У ребят в рюкзаках и чемоданах, разумеется, были тетради для ведения дневников, цветные карандаши. И вот кое-кто уже притулился к столам и подоконникам в доме молодежи, записывают первые впечатления, рисуют. Эти дневники тоже хранятся у Ланды. Трогательные детские лаконичные и добросовестные заметки: чем кормили, да куда водили. То ли возраст, то ли привычная с детства скованность какая-то в них — во всех дневниках одинаковый перечень событии, главных и совершенно второстепенных, казавшихся им тогда значительными. Ланда говорит теперь:

— Не видишь, что ли? Они же списывали друг с друга. Только мой дневник остался самостоятельным, я вела его по-португальски…
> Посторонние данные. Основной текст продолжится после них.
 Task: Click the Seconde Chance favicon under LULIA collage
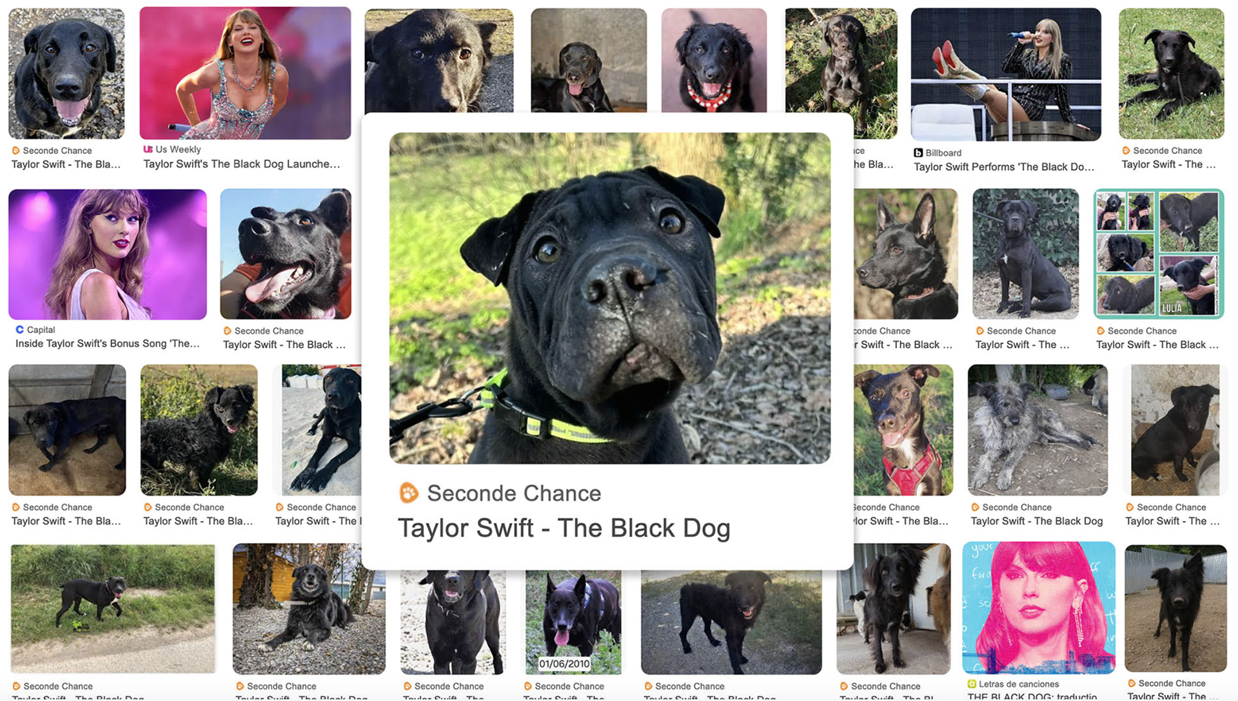coord(1101,331)
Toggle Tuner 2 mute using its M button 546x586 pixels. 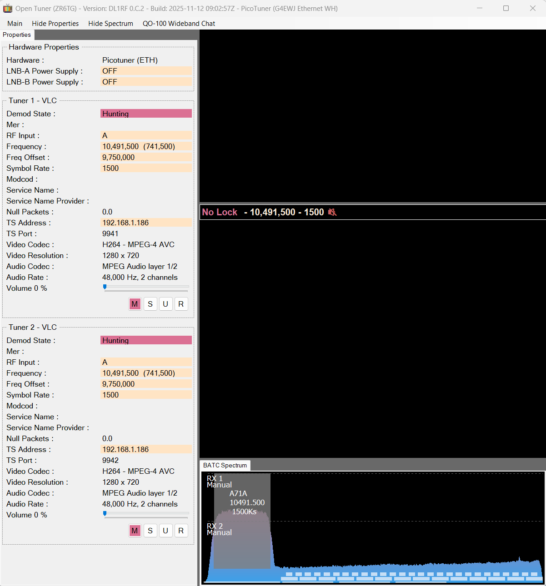pos(135,530)
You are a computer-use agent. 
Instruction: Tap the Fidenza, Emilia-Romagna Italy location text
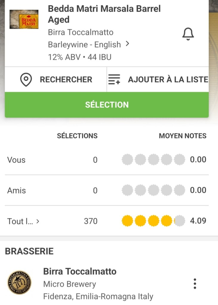[98, 297]
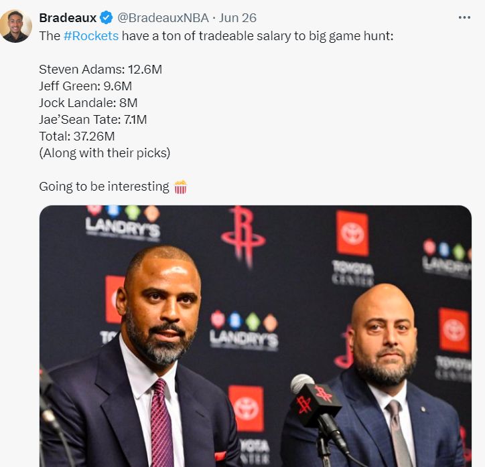Click the 'Jeff Green: 9.6M' text line
The width and height of the screenshot is (485, 467).
pyautogui.click(x=85, y=86)
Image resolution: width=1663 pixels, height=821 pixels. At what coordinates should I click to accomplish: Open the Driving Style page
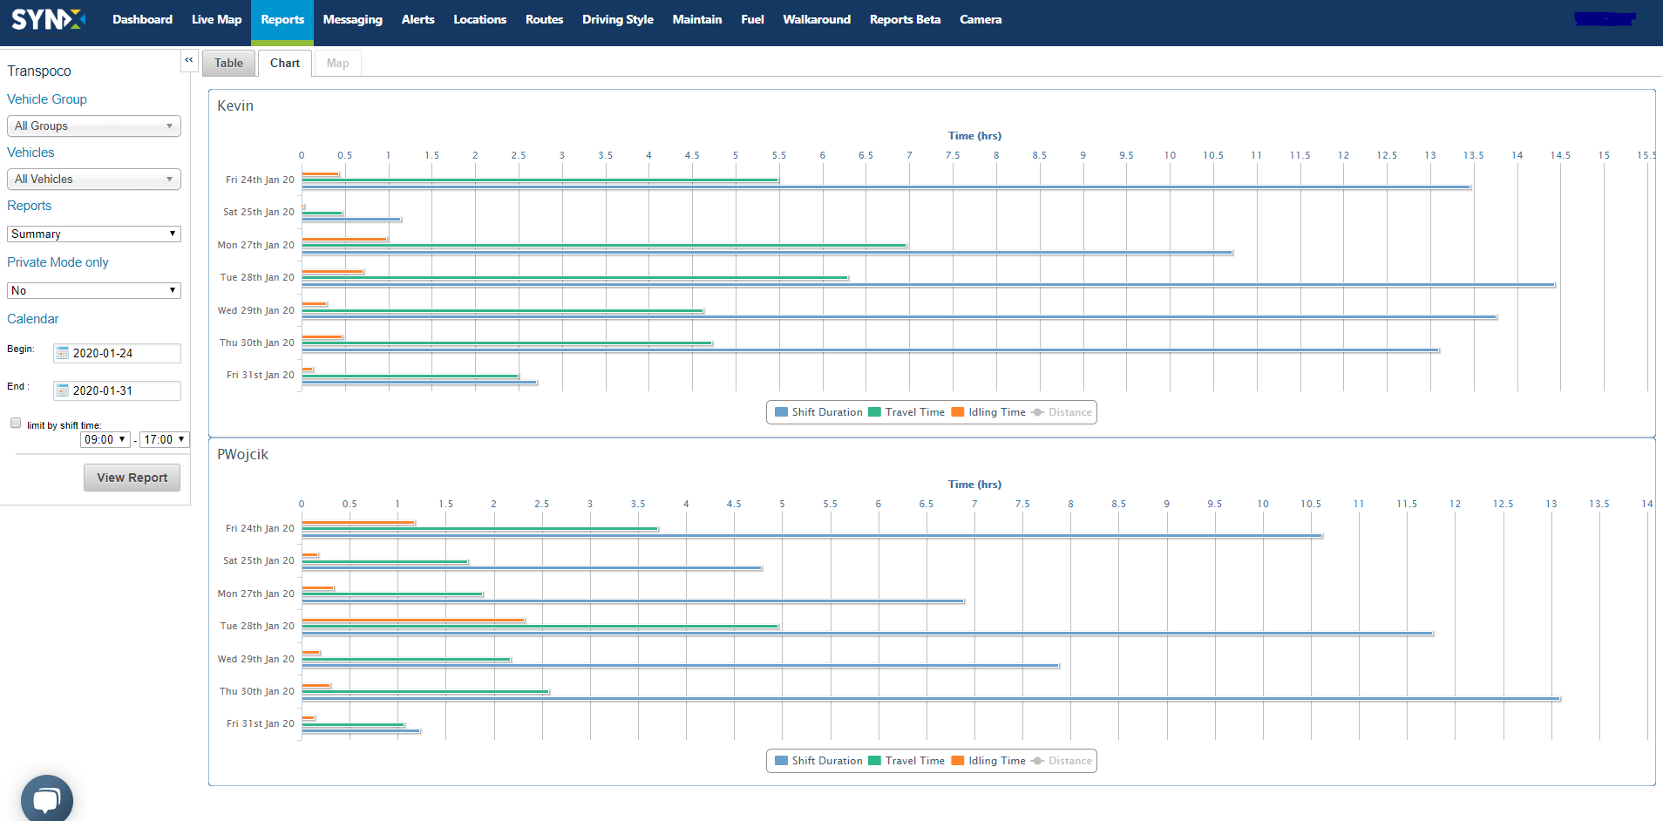[618, 19]
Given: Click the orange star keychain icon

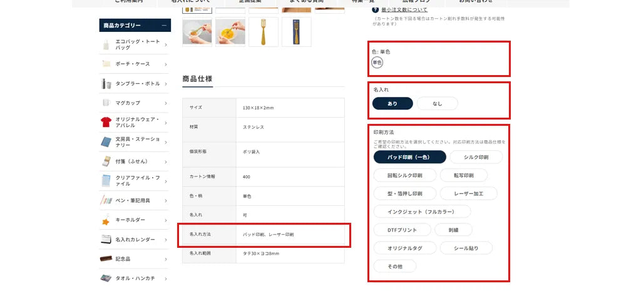Looking at the screenshot, I should (106, 220).
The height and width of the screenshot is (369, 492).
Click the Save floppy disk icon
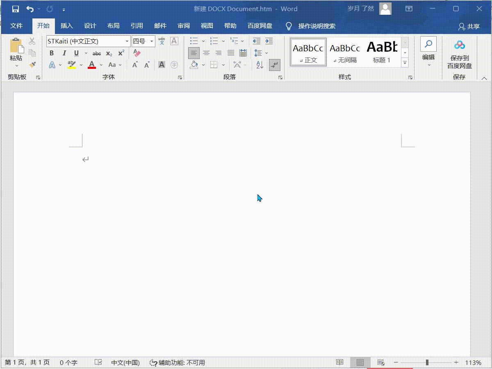pyautogui.click(x=16, y=9)
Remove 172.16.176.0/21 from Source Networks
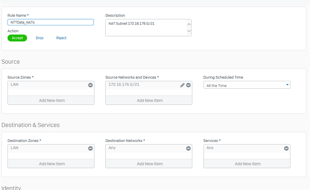 point(188,85)
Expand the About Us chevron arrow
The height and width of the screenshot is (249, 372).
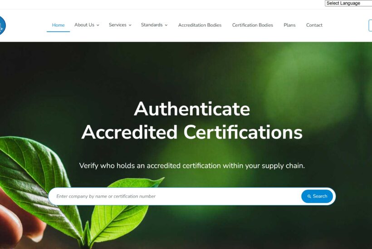(x=98, y=25)
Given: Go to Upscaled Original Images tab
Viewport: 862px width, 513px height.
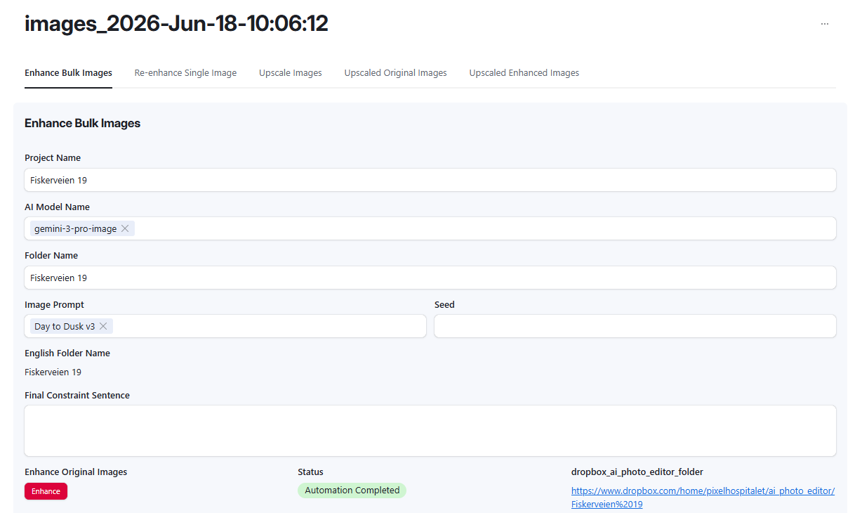Looking at the screenshot, I should 395,73.
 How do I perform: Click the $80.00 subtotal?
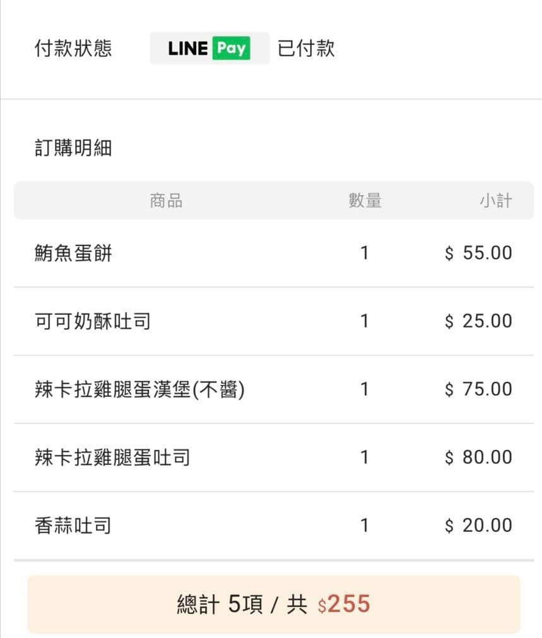tap(478, 458)
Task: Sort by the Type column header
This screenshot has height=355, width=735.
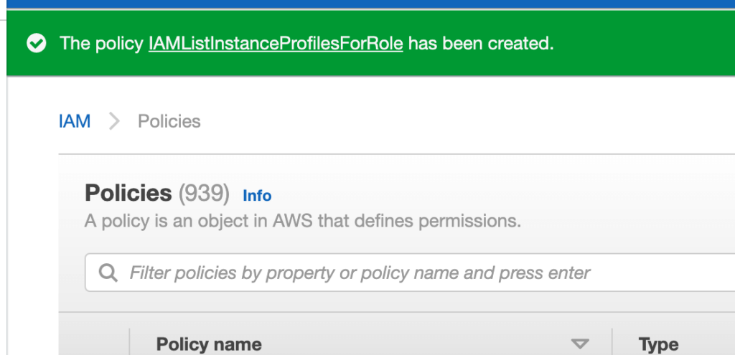Action: [658, 344]
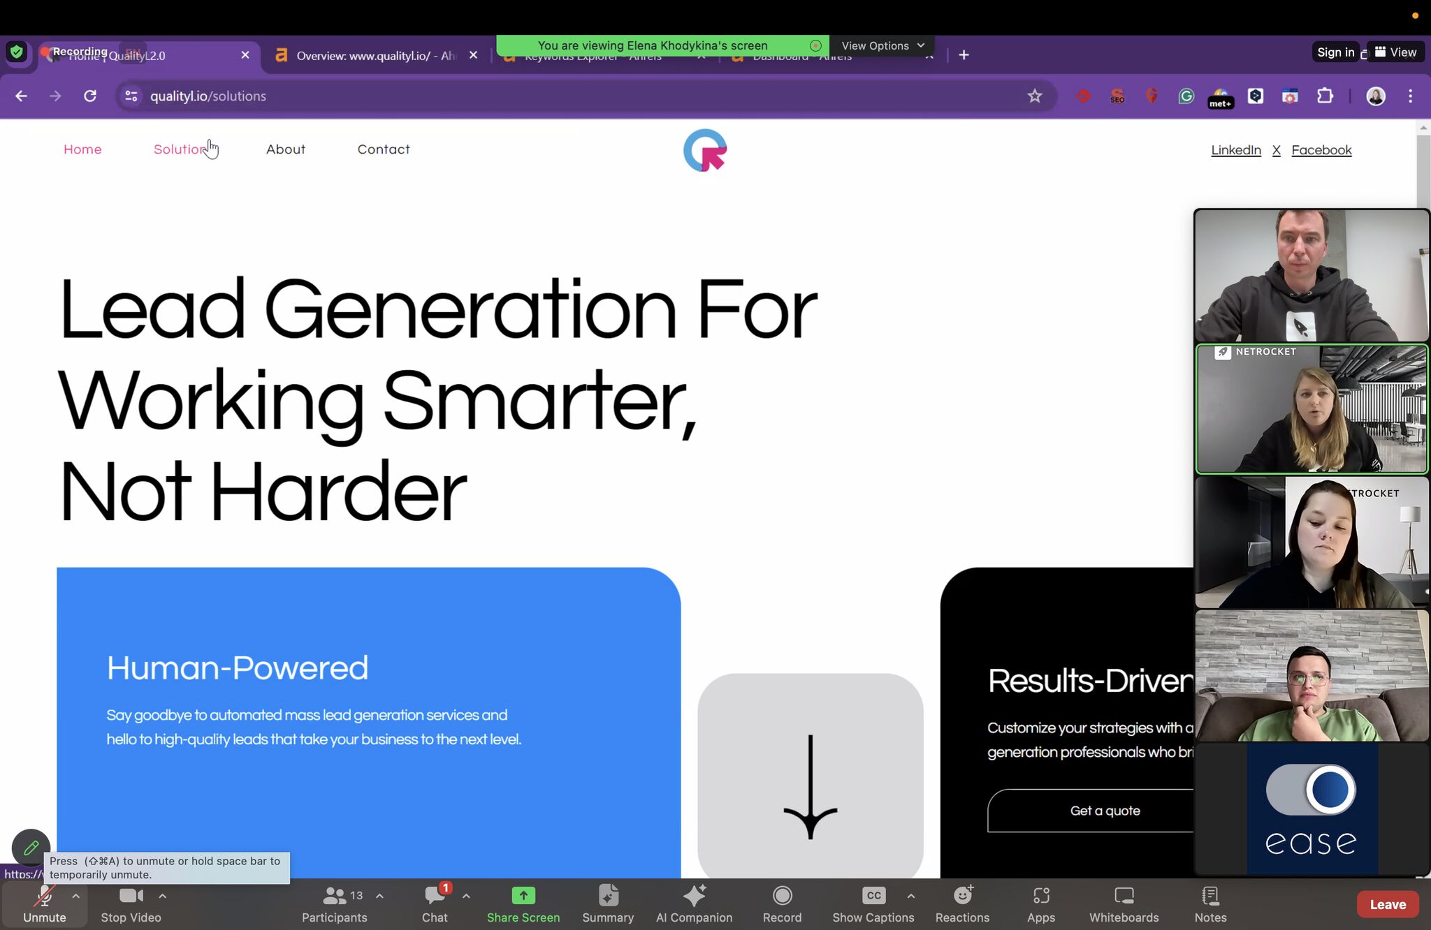Image resolution: width=1431 pixels, height=930 pixels.
Task: Expand the View Options dropdown
Action: coord(883,45)
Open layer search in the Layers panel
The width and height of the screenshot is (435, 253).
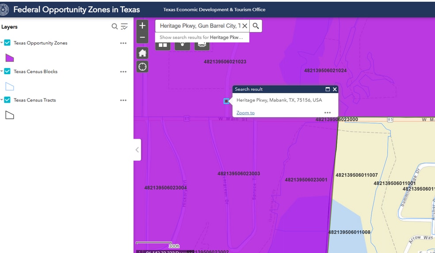point(114,26)
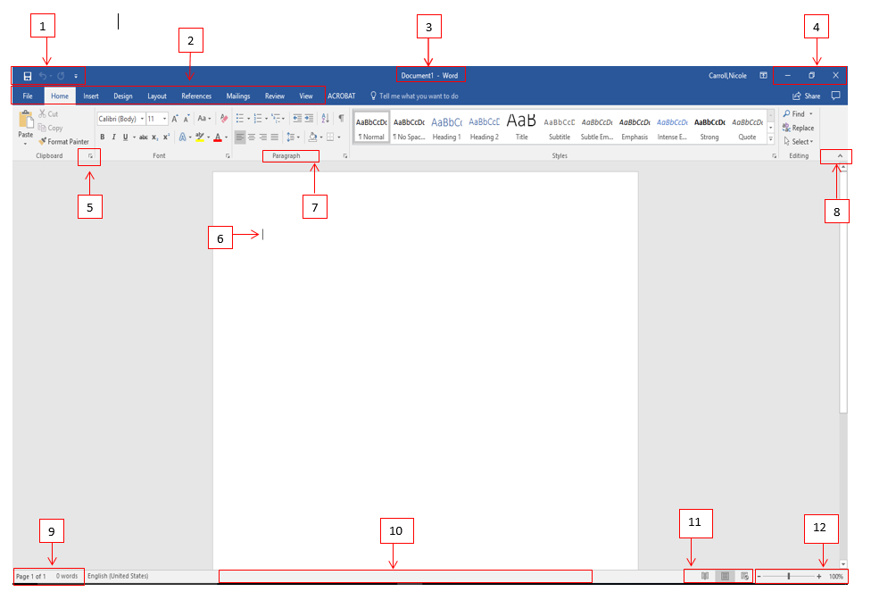Click the Save icon in Quick Access Toolbar
871x600 pixels.
click(28, 77)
И у всех хорошие, яркие рисунки. Прекрасно рисовал Кальо Полли — ныне член Союза художников, яркие фантастические и реалистические пейзажи в своих блокнотах создавали Этель, Лайке, Айно. А Эллен Айа и Ада Салу в первый же день завоевали наши души своими прекрасными голосами. Словом; еще в Таллине я поняла — во всем, что касается искусства, мы в Артеке в грязь лицом не ударим.

Когда сама себе не веришь

Вокзал, поезд. Впервые в жизни — и я впервые — входим в купейный спальный вагон. Ребята тщательно всё осматривают, и мы дружно радуемся — как всё разумно устроено в этом домике на колесах. Дети располагаются, я хожу, смотрю, пытаюсь разредиить первые слабенькие конфликты по поводу размещения кому-то хочется наверх, кому-то надо быть у окна. В суете размещения вдруг покачнулись все, поезд тронулся, ребята прильнули окнам, Эллен и Ада поют, остальные присоединяются, Володя Николаев приглашает сразу поиграть в карты, я возмущаюсь и запрещаю, призываю лучше петь. Колеса стучат все торопливей и чаще. А ребячьи голоса все тише, дети ведь устали. Заснули! Еще аз прохожу по всем купе и решаю — просижу у окна всю белую ночь, я ведь впервые в жизни еду на ленинградском поезде… Плывут за окном знакомые по поездкам Нарва — Таллин белесые от тумана равнины с цветущими примулами, светлые от черемухи опушки лесов. Не помню, как заснула. И не проснулась в Нарве, где должна была встретиться со своей тетей, специально приехавшей из деревни — повидаться со мной перед дальней поездкой. Тетя металась от вагона к вагону, а я спала безответственно и крепко — так же, как и мои усталые дети. И вдруг проснулась, словно от толчка. Поезд уже вышел из Нарвы и подходил к Комаровке. Поезд без остановки пересекал границу, ту самую, неприступную, запретную. Поезд миновал речку, и я оказалась в Советской России. Взошло солнце, залило золотым и розовым цветом и без того яркие калужницы на берегу ручья и черемуховые кущи. Таял, быстро рассеивался туман, седые от росы луга искрились.